According to the Magnum Photos website, Ms. Morath was born in Graz, Austria. Her parents were scientists and took her on their many European assignments. After studying languages in Berlin, she became a translator, then a journalist and the Austrian editor for Heute, an Information Service Branch publication based in Munich.
The photographer was a lifelong diary writer and letter writer. She wrote articles, as well, and became an editor at the Magnum Agency. She began photographing in London in 1951, and assisted Henri Cartier-Bresson as a researcher in 1953-54.

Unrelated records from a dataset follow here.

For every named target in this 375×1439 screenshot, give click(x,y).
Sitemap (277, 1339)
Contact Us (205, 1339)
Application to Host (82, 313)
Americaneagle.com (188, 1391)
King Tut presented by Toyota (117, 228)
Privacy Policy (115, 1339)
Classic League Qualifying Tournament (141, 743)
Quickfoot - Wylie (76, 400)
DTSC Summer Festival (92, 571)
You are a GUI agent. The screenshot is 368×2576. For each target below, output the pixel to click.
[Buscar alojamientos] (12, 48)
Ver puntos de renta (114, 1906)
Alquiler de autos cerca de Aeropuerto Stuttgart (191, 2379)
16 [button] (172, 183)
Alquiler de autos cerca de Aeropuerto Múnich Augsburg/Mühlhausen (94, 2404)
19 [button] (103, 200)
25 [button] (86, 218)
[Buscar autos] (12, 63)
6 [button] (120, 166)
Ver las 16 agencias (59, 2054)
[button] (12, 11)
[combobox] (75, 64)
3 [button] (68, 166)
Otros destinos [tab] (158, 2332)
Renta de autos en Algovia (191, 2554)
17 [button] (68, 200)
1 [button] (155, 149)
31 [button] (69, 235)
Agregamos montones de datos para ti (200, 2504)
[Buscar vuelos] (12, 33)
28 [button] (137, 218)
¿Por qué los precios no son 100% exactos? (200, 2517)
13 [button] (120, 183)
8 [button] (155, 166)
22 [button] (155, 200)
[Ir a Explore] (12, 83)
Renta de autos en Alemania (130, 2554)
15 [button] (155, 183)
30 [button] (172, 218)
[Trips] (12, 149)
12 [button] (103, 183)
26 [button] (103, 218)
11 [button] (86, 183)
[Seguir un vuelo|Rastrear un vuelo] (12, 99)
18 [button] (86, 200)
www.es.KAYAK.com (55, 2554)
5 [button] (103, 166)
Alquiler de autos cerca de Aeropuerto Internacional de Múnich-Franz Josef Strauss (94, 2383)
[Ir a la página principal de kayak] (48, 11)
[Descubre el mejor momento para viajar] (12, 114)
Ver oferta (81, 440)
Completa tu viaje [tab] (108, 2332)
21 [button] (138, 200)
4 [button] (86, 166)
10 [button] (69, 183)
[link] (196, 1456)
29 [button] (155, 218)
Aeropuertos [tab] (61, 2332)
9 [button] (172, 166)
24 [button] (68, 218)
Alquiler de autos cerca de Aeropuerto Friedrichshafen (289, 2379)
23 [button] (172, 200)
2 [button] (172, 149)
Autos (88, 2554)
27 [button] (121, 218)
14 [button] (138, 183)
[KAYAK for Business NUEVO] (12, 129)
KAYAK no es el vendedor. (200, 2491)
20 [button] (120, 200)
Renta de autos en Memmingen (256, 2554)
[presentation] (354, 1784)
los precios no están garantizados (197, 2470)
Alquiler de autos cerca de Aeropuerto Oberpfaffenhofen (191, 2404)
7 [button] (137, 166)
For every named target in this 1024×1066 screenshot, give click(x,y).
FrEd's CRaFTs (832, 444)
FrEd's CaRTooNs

A world traveler, she was especially interested in the arts and world cultures. After her marriage to Miller, she settled in New York and Connecticut. She spoke Chinese and made a number of trips to China, where she photographed an array of subjects. Her photographs appear in the nonfiction account of the Chinese debut of Miller's play, Death of a Salesman, "Salesman in Beijing" (1984). Her selected published works include "Bring Forth the Children" (1960), "In Russia" (1969), "Inge Morath" (1975) "Country Life" (1977), "Chinese Encounters" (1979), "Portraits" (1986), "Russian Journal" (1991), "Inge Morath: Portraits" (1999), "Inge Morath: My Life as a Photographer" (1999). Miller survives his wife, as does Miller and Ms. Morath's daughter, Rebecca, and grandson.
A site called www.ingemorath.net is currently under construction.